Major General Sir George Alexander William Leith, the second Baronet, (1775), K.C.B. O.B was the first Lieutenant-Governor of Prince of Wales' Island (Penang Island), taking the reins over from George Caunter, a magistrate who was acting superintendent following the resignation and departure of the last governor, Superintendent Major Forbes Ross MacDonald. He served in that position from his arrival in 1800 until 1803. 
He was appointed an ensign in the 88th Foot in 1779 and served in Jamaica. He was promoted to lieutenant in 1780. He returned to England in November 1781 and moved to the 2nd Battalion of the Royals.

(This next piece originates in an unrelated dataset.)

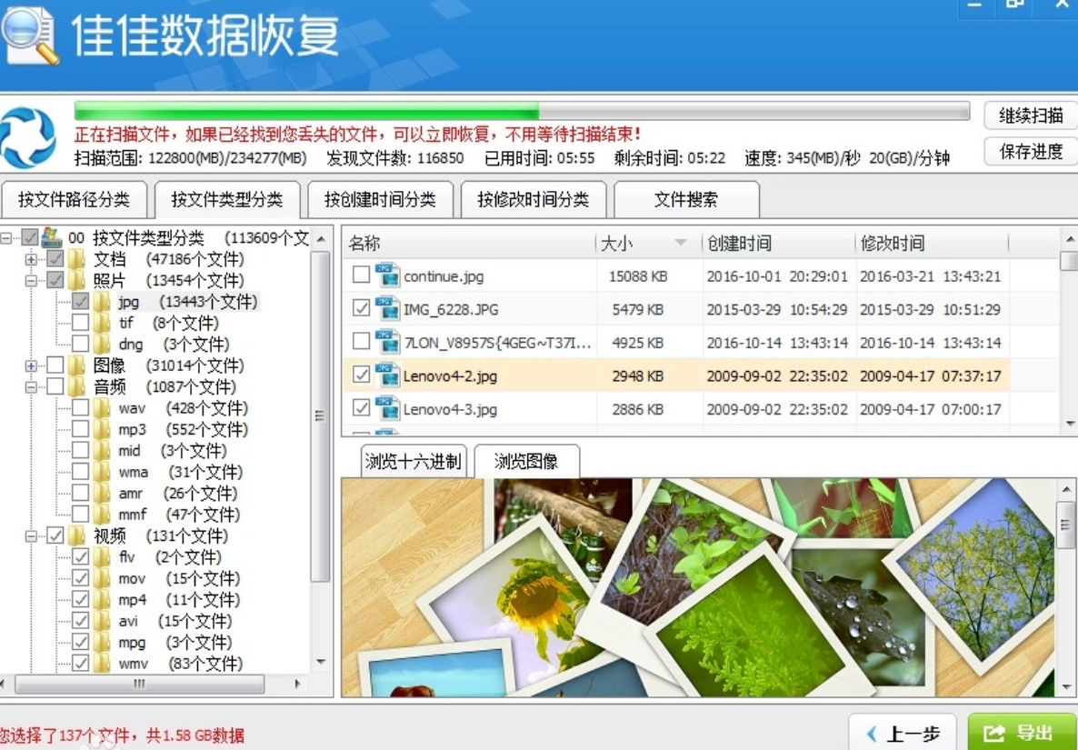Click the jpg folder icon in tree
1078x750 pixels.
[x=103, y=302]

He transferred to the 71st Foot in Madras in 1786. In 1789 he was appointed brigade-major and served under Major-General Sir William Meadows and Governor of India, Lord Cornwallis. He was at the sieges of Bangalore and Sevendroog, the Storming of Tippoo's lines and the surrender of Seringapatam. He was promoted to Captain-Lieutenant 74th Foot on 1 November 1792 and then to captain in the 73rd on 7 March 1795. 

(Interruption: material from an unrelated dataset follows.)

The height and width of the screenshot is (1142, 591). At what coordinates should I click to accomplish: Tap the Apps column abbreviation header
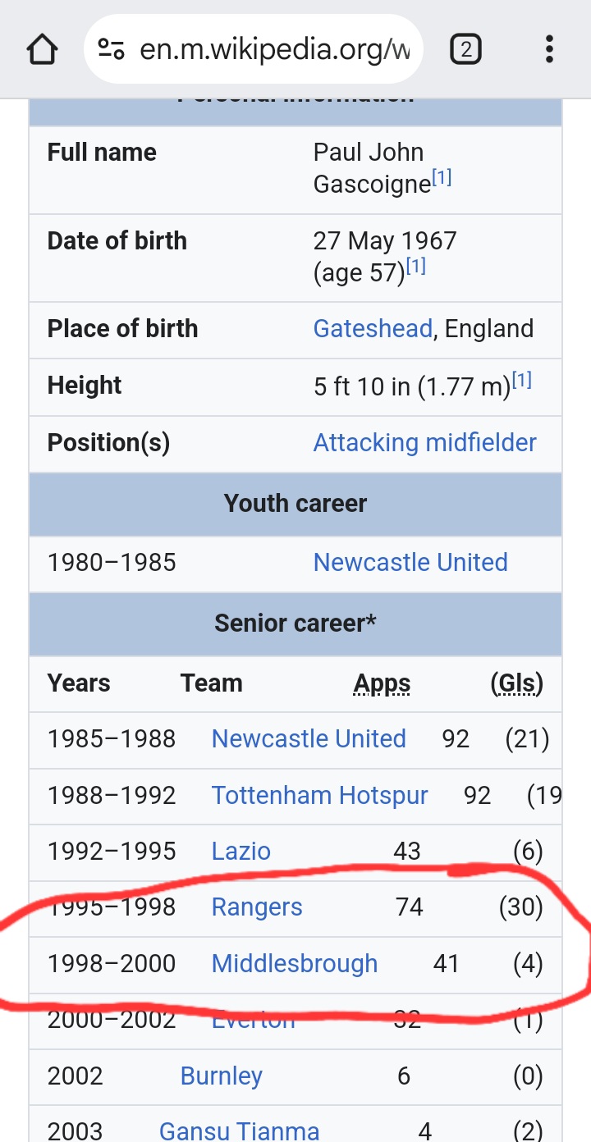(382, 683)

In 1797 he sailed on the projected Manila expedition. 
In February 1800 he was appointed Governor of Prince of Wales' Island and invested with the whole civil and military authority and on 20 April he arrived and took charge of the government. The Governor-general in council had selected him for the office of lieutenant-governor from his personal knowledge of Sir George's integrity, prudence and firmness and by his lordship's conviction that the services of Sir George Leith would be eminently useful in securing to the company all advantages to be derived from the important settlements (on Prince of Wales' Island). That year Sir George negotiated a further treaty with the Sultan for the cession of a strip of mainland Kedah which was then renamed Province Wellesley after Richard Wellesley, 1st Marquess Wellesley, the Governor-General of India. He continued to govern till 1803 when he was succeeded by Sir Robert Townsend Farquhar. The Prince of Wales' Island, together with Province Wellesley now formed the Settlement of Penang (the island having been locally known as Pulau Pinang, where in the Malay language "pulau" means "island" and "pinang" is the name of a variety of local palm tree).
He received a majority in the 17th Foot on 1 January 1800 and a lieutenant-colonelcy in the 2nd West-India Regiment on 13 June 1805.  In 1805, because of his part in quelling a rebellion, he was presented with a set of porcelain by the King of Burma. At this time he had also completed and caused to be published, a book about his experiences on the island up to that point. He continued as Lieutenant-Governor of Penang until 1806 when he received leave to return to England. 
He was on the point of embarking for the West Indies, when he was ordered to Ireland as Assistant Adjutant-General of the British forces there. He attained the brevet rank of colonel in 1813, major-general in 1819, and on 20 November the same year he was appointed colonel of the 9th Royal Veteran Battalion. He was made a Knight-Commander of the Order of the Bath. 
In 1805 he wrote and had published the book, "A Short Account of the Settlement, Produce, and Commerce of Prince of Wales Island, in the Straits of Malacca".
In the 1830s he is recorded as living in a large townhouse, 41 Melville Street, in the west end of Edinburgh.